Autumn 2016 has arrived and we hope this warm summer has been enjoyable on Southsea seafront. Refurbishment to South Parade Pier continues and new restaurants and coffee shops have opened on the seafront. Try the new 'Coffee Cup' at the Eastney end of the beach, 'Courtyard' Coffee bar/ Restaurant inside Southsea Castle, plus several others. We have had the second year of Trials for the 'Americas Cup' in July, Kite Festival on the Common, The Thai Festival and Victorious Festival in August. Work is going on dredging the sea channel for larger naval ships arriving next year and tall navigation lights are being
installed. Always something to see, a seafront worth a visit.
H G WELLS.
“ Flash, bang, wallop!”
THE FIRST MODERN NOVEL AND SOUTHSEA.
To most people August 13th 2016 slipped by unnoticed, which is a pity because this year it marked the seventieth anniversary of the death of the man who is widely regarded as having written the first modern novel. The novel was ‘Kipps: The Story of a Simple Soul’, its author was H G Wells and his time spent in Southsea provided him with inspiration.
Interestingly, slightly more than a month later, September 21st, marked the 150th anniversaryof Wells’s birth.
Herbert George Wells was born on September 21st 1866, in Bromley, Kent and died in Woking on August 13th 1946. He was a prolific writer who is best known for his science fiction works: The Time Machine (1895), The Island of
Doctor Moreau (1896), The Invisible Man
(1897), and The War of the Worlds (1898) and he was nominated for the Nobel Prize in
Literature an astonishing four times. However,
it is the novel, Kipps, that provides the link with Southsea .

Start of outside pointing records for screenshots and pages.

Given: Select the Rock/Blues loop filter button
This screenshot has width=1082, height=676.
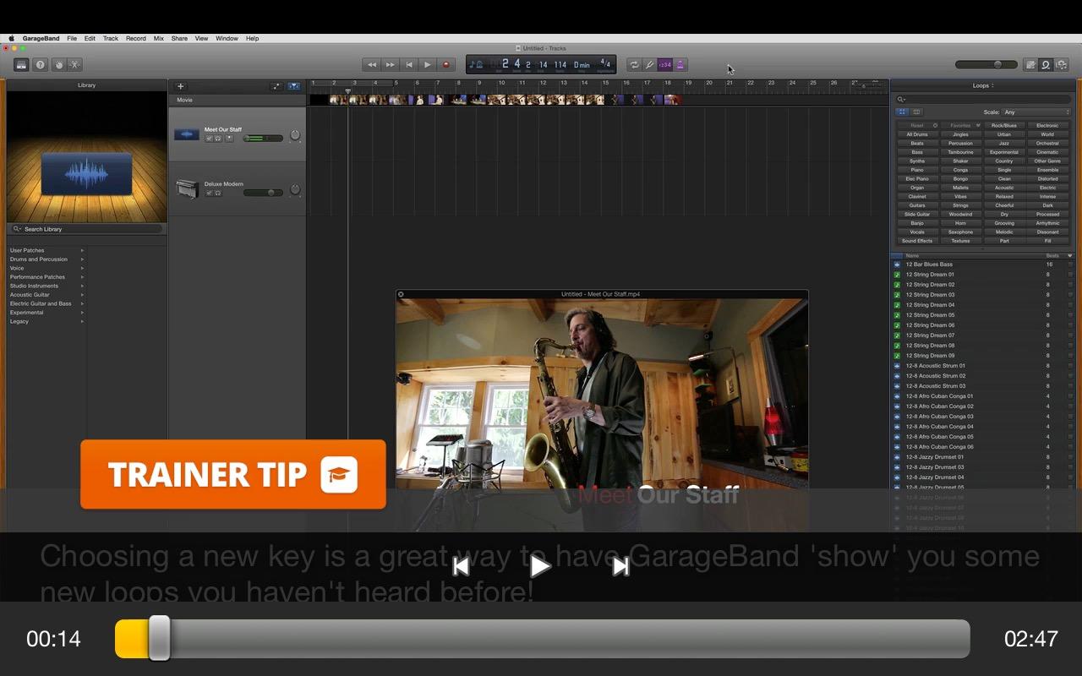Looking at the screenshot, I should coord(1004,125).
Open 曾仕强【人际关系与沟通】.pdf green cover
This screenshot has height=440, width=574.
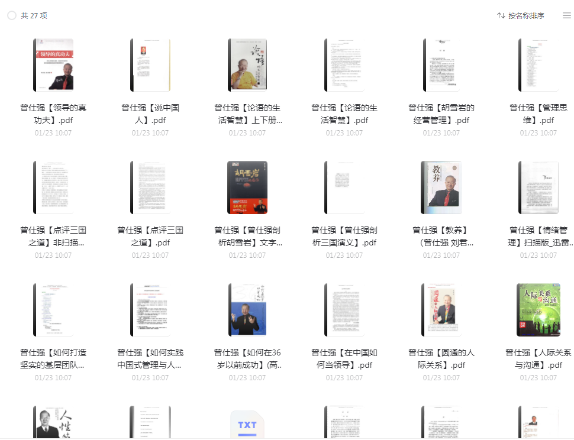point(538,310)
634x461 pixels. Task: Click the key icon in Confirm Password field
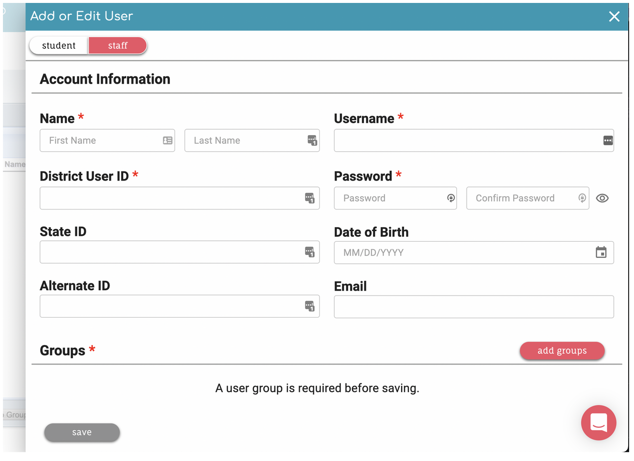click(582, 198)
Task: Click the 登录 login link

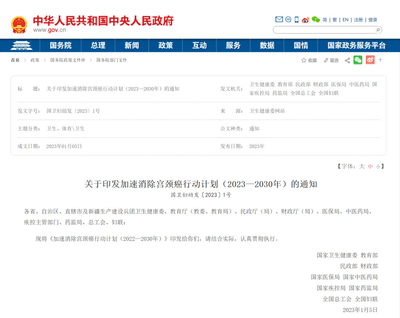Action: click(373, 20)
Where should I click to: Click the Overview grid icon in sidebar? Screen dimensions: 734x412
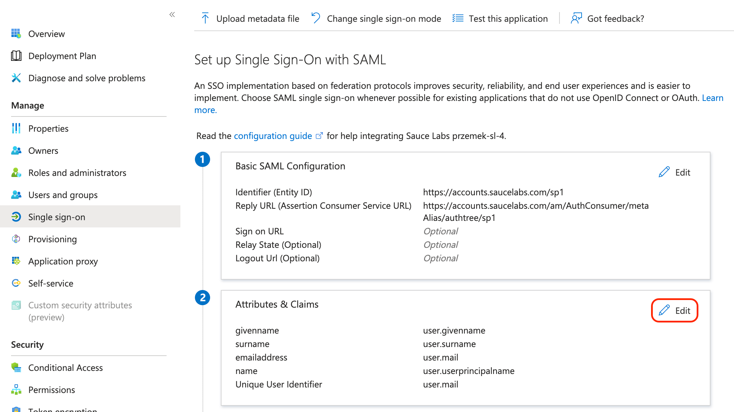pos(16,34)
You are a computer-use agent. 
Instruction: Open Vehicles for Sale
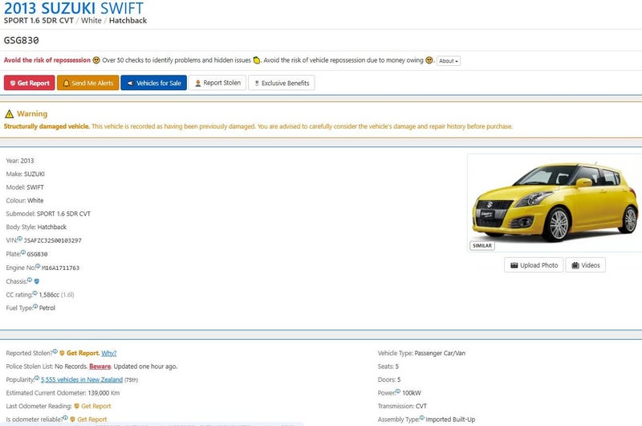153,83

In 1877, the Wells family fell on hard times. His mother found work at Uppark House, South Harting and in 1880 he signed his indentures and became an apprentice draper at Edwin Hyde’s Drapery Emporium which was located at 42Kings Road which, until 1870, had been known as Wish Lane. Unfortunately the shop
no longer exists; it has been replaced by a block of flats, the result of an air raid in January 1941 when almost every building in Kings Road was destroyed along with most of Palmerston Road.
Wells’s apprenticeship lasted from 1881 to
1883 and he regarded those years as the
unhappiest of his life. However he drew on his experiences during his time as a drapers
apprentice in Southsea when composing the
semi-autobiographical novel, ‘Kipps’.
Kipps was published in 1905. It became very a popular novel and was made into a film starring Michael Redgrave in 1941. It’s popularity endured and in 1963 it was turned into a musical production for the stage, Half a Sixpence. After a long run in London the show enjoyed another in New York on Broadway and was such a success that 1967 saw it released as a film which starred Tommy Steele. The shows enduring popularity saw it revived recently at Chichester Festival Theatre where it ran for two months, ending on September 3rd of this
It’s interesting to note that while Wells was suffering as an apprentice draper, just a hundred yards or so further along the road another famous writer, Arthur Conan Doyle, practised as a doctor in his surgery at Bush Villas from 1882-90. Bush Villas was located at the junction of Grove Road North and Elm Grove but it too
perished during the war.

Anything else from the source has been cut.